Разрушаясь физически и страдая нравственно, Анна Петровна угасла месяцев через семь после возвращения Мэри из Англии.
В самый день ее кончины внезапно явился один из членов братства, назвавшийся братом Укабах и якобы бывший другом покойного Ван-дер-Хольма. Случай удачно привел его, чтобы помочь молодой вдове в заботах о погребении. На самом же деле Мэри не хотели допустить до участия в пoхоронах, и она серьезно заболела, так что церемония совершилась в ее отсутствие.
С целью восстановить душевный покой Мэри отправилась путешествовать, побывав в Италии и Швейцарии, а затем по прошествии почти года со смерти матери она решилась, наконец, вернуться в Россию.
Уриель посоветовал ей в первое время не обременять себя заботами о сестре и брате, поэтому она поместила Наташу в хороший пансион в Невкателе, а Петю, ввиду того, что у него был хороший тенор и он помышлял о сцене, она устроила в Милане в школу известного профессора пения.
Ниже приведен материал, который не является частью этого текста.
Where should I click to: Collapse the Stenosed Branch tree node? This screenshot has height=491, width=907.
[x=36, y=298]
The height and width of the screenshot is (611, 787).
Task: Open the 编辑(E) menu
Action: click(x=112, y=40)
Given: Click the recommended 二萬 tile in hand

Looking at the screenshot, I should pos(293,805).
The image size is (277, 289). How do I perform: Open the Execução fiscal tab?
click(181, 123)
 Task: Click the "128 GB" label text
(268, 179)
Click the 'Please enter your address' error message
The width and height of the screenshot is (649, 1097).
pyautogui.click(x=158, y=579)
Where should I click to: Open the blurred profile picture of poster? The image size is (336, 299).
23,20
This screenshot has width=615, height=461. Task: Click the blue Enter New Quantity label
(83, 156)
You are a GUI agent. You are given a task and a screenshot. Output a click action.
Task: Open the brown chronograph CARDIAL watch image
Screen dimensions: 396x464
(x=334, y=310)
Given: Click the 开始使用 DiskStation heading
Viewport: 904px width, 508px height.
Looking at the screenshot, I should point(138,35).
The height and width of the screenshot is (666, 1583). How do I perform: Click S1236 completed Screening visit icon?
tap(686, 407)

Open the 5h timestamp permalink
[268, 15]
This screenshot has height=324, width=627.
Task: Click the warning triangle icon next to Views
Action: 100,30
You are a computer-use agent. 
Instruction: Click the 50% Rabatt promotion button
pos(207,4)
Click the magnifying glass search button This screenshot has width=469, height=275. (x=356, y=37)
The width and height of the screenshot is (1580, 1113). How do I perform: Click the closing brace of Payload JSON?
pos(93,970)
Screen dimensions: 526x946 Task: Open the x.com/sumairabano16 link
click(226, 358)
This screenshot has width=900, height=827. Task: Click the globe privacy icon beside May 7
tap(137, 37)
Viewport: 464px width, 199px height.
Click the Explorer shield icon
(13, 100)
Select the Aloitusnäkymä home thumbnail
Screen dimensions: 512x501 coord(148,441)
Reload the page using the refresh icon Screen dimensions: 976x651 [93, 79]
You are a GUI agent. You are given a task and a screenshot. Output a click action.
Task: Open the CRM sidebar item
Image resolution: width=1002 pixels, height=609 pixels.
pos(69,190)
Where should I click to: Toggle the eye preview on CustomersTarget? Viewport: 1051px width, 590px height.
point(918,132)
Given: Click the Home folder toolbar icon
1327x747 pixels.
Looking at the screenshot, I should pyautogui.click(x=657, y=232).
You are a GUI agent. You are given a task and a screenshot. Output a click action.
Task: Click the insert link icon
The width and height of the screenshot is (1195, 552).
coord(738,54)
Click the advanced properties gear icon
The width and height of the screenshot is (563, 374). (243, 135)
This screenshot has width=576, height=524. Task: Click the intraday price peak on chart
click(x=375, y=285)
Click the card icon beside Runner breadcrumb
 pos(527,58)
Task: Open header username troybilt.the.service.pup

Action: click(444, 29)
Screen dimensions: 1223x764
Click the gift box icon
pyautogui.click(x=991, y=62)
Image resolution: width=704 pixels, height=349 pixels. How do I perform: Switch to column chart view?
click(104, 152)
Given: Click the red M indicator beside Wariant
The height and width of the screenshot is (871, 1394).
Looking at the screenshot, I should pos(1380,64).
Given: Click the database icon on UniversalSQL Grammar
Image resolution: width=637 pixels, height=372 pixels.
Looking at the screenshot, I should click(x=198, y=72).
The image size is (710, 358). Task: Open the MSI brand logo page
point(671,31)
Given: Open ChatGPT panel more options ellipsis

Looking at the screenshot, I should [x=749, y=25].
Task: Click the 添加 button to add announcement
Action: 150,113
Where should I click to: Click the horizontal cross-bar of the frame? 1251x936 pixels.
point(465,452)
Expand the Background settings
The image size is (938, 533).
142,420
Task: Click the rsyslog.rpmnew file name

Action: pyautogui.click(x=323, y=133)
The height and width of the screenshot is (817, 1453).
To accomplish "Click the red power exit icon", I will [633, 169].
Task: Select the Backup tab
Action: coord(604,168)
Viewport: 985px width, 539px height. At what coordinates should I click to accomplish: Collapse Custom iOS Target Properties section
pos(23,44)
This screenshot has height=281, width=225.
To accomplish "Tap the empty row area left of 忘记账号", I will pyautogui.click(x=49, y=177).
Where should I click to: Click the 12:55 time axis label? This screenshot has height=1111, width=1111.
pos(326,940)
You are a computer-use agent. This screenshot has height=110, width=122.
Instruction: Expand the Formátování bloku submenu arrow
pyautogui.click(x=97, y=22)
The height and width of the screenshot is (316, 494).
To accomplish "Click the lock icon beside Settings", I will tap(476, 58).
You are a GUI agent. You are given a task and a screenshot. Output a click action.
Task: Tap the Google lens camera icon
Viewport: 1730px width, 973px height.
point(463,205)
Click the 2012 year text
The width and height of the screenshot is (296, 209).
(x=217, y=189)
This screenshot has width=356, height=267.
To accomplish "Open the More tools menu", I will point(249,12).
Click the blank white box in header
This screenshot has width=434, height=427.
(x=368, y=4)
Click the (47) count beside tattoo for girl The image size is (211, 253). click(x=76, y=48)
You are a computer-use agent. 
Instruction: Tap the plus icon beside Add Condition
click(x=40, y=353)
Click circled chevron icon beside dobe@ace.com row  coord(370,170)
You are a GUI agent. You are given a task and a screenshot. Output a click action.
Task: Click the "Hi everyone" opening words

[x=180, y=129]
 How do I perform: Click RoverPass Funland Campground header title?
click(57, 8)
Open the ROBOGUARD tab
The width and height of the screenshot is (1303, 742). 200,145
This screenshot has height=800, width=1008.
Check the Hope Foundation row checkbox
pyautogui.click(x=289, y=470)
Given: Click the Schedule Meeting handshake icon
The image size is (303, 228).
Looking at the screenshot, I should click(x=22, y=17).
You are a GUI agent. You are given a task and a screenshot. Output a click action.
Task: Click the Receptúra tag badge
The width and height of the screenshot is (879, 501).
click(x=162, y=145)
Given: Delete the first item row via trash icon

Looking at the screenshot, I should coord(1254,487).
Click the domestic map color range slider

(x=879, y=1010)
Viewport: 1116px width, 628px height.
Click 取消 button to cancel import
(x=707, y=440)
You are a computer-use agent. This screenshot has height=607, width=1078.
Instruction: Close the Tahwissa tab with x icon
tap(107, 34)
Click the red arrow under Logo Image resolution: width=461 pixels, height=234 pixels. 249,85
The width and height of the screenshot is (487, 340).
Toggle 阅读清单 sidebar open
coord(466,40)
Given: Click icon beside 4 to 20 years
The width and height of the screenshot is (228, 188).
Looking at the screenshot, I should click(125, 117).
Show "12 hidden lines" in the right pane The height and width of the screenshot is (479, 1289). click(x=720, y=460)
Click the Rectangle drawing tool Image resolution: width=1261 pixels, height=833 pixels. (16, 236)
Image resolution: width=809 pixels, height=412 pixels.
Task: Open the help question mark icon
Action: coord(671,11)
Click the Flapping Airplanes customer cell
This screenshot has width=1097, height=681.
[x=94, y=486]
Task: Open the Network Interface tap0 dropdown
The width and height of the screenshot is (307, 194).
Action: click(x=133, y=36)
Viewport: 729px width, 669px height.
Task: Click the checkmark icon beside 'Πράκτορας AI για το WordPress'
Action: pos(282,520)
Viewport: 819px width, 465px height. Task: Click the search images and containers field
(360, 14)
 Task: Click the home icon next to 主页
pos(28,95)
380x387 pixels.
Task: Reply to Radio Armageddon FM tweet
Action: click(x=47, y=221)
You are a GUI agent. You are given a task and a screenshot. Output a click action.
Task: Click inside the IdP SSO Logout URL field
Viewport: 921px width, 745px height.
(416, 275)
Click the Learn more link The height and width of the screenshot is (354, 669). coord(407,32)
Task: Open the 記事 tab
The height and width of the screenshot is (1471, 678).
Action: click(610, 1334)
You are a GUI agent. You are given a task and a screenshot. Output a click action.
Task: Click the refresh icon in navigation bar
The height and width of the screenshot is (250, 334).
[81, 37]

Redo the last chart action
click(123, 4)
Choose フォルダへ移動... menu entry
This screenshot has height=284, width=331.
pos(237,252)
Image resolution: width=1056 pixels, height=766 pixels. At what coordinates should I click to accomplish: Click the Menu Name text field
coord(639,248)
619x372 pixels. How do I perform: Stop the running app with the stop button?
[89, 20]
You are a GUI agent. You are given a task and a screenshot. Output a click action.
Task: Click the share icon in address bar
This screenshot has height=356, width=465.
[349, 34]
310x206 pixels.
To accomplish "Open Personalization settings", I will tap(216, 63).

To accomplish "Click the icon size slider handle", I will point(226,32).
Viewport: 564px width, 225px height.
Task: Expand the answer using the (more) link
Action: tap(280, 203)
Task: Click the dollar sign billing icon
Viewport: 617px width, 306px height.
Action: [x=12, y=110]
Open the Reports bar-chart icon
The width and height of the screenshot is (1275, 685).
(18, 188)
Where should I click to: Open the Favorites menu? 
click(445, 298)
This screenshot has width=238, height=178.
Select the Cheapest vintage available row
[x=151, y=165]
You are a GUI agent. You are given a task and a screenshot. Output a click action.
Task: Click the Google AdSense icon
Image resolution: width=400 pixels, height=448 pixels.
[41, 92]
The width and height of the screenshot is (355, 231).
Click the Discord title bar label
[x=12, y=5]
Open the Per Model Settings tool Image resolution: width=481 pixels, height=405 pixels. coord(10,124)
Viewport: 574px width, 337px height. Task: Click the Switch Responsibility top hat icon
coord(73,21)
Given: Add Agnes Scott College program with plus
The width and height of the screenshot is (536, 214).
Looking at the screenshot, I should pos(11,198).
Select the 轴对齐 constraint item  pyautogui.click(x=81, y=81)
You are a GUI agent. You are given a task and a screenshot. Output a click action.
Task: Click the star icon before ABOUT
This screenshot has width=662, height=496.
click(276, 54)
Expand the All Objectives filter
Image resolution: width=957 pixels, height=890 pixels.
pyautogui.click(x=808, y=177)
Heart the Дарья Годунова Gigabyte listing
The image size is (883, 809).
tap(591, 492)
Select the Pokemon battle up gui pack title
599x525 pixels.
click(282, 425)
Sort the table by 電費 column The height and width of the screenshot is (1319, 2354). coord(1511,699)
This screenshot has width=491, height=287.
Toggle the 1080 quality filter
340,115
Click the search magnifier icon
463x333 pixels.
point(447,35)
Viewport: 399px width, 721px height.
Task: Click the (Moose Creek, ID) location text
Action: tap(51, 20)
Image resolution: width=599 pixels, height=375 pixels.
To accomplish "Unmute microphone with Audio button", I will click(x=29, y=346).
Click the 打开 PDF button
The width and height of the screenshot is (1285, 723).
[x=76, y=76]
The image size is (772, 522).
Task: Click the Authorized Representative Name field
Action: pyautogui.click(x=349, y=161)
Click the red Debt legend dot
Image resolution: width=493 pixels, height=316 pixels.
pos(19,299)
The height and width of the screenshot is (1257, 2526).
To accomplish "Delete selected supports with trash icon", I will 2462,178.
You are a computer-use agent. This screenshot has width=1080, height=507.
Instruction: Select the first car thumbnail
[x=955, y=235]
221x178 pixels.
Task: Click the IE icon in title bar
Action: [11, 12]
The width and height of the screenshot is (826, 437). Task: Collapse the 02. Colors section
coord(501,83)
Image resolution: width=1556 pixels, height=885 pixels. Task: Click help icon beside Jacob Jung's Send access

Избавившись таким образом от забот насущных, Мэри отправилась в Петербург. Но перед отъездом у нее побывал Уриель, чтобы дать ей некоторые наставления и советы. Кроме того он обещал в непродолжительном времени посетить ее в столице, так как имел в виду обревизовать сатанинские организации в России. Он посоветовал Мэри по возможности восстановить старые знакомства, появляться в обществе и принимать у себя: словом, всячески отвлекать от себя подозрения.
—Петербургские братья введут вас в кружки, связанные с нашей общиной, но вы должны иметь знакомых и среди обыкновенных смертных, чтобы приобретать последователей. Вы достаточно богаты для того, чтобы занять видное место в свете, а в первом этаже дома Бифру находятся прекрасные помещения для приемов. Но, — прибавил Уриель, — более всего старайся, сестра Ральда, побеждать в себе страх, который может погубить, потому что страх — это канал, по которому улетучивается флюид мужества, воли и сопротивления, отдавая человека во власть сильнейшего. Впрочем, рассчитывайте на друзей, и в особенности на Бифру, который будет там у себя.